In the end, I settled on a bowl of chili (not barbeque either), that turned out to be not chili, but rather a thick tomato soup that was more like what I would consider ghoulash. I don't believe it contained any traditional chili spices, but rather paprika.

So it turns out that people in other parts of the world also seem to have some misguided notions as to what constitutes "American Cuisine."

In fairness, I did run across this place in Chester UK on the web that actually looks like it might be decent. If I ever find myself in Chester, I'll have to give it a try.


----------



## pacanis (Aug 4, 2011)

buckytom said:


> it cracked me up when i first heard of a coney dog in the midwest. but i guess it's better than eating a nathan.


 
Heck, there's a Coney Island here in Erie! 
It's a Greek dog joint.


----------



## pacanis (Aug 4, 2011)

Steve Kroll said:


> So it turns out that people in other parts of the world also seem to have some misguided notions as to what constitutes "American Cuisine."


 
I imagine they put their own twist on our food like we do theirs.

Nice story. The question is, are they still in business?


----------



## powerplantop (Aug 4, 2011)

Kayelle said:


> If you were opening an "American Restaurant" in a foreign country what would you name it, and what would be on the menu?


 
If I was going to open one I would want to know what is percieved as American food in that location.

UK 
Sammy's | American Bar & Grill Teddington TW11 8HU Bar, Restaurant, Venue in Teddington TW11 8HU

Russia 
American Bar and Grill
 
Singapore
North Border Bar & Grill AND North Border Bistro Bar


----------



## buckytom (Aug 4, 2011)

at least we could have a good cigar with that bourbon, uncle bob. tobacco is definitely american.


----------



## justplainbill (Aug 4, 2011)

buckytom said:


> at least we could have a good cigar with that bourbon, uncle bob. tobacco is definitely american.


Try telling that to the Cubans.


----------



## Aunt Bea (Aug 4, 2011)

Uncle Bob said:


> Maybe the folks at Coney Island were the first to put the "sausage" in a "bun" ?
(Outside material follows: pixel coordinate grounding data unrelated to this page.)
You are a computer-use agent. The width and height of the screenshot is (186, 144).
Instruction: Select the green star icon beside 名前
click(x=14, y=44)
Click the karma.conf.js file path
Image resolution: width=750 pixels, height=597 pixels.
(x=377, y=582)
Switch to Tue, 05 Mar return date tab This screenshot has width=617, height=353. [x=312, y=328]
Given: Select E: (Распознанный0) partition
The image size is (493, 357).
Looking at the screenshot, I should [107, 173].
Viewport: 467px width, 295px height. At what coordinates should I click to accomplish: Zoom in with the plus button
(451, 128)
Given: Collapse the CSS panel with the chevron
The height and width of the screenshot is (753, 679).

I think the bun started at the Louisiana purchase exposition in1904.


----------



## buckytom (Aug 4, 2011)

justplainbill said:


> Try telling that to the Cubans.



i wonder if tobacco is native to cuba, or was it brought there with the slave and molasses trade?


----------



## cara (Aug 4, 2011)

buckytom said:


> ich bin ein berliner, if you want to be a doughnut.



I would love to be a doghnut!!!


----------



## justplainbill (Aug 4, 2011)

buckytom said:


> i wonder if tobacvo is native toc cuba, or was it brought there with the slave and molasses trade?


Beats me, but they make the best cigars I've ever smoked.


----------



## cara (Aug 4, 2011)

buckytom said:


> i wonder if tobacco is native to cuba, or was it brought there with the slave and molasses trade?




wikipedia says it is native to Cuba.. klick


----------



## Barbara L (Aug 4, 2011)

cara said:


> ...German chocolate cake (never ever heard of that here  )...


A lot of people think it comes from Germany, but it was named for a guy whose last name was "German." It was originally called "German's Chocolate Cake."



CraigC said:


> Are we limiting "American Food" to the USA exclusively? Last time I checked, "America" included North, Central and South, with all but the indigenous people and their cuisine comming from other parts of the world.
> 
> Craig


This used to puzzle me too, until I realized that when you used the full names of Canada, the U.S., and Mexico, it is easy to see why people from the U.S. are typically called Americans, and the others are not. Canada (former full name, Dominion of Canada, but legally that was apparently dropped), Los Estados Unidos de Mexico (The United States of Mexico), and The United States of America. Thus we have Canadians, Mexicans, and Americans.


----------



## Uncle Bob (Aug 4, 2011)

Interesting......


----------



## buckytom (Aug 4, 2011)

so tobacco comes from a beautiful woman's butt?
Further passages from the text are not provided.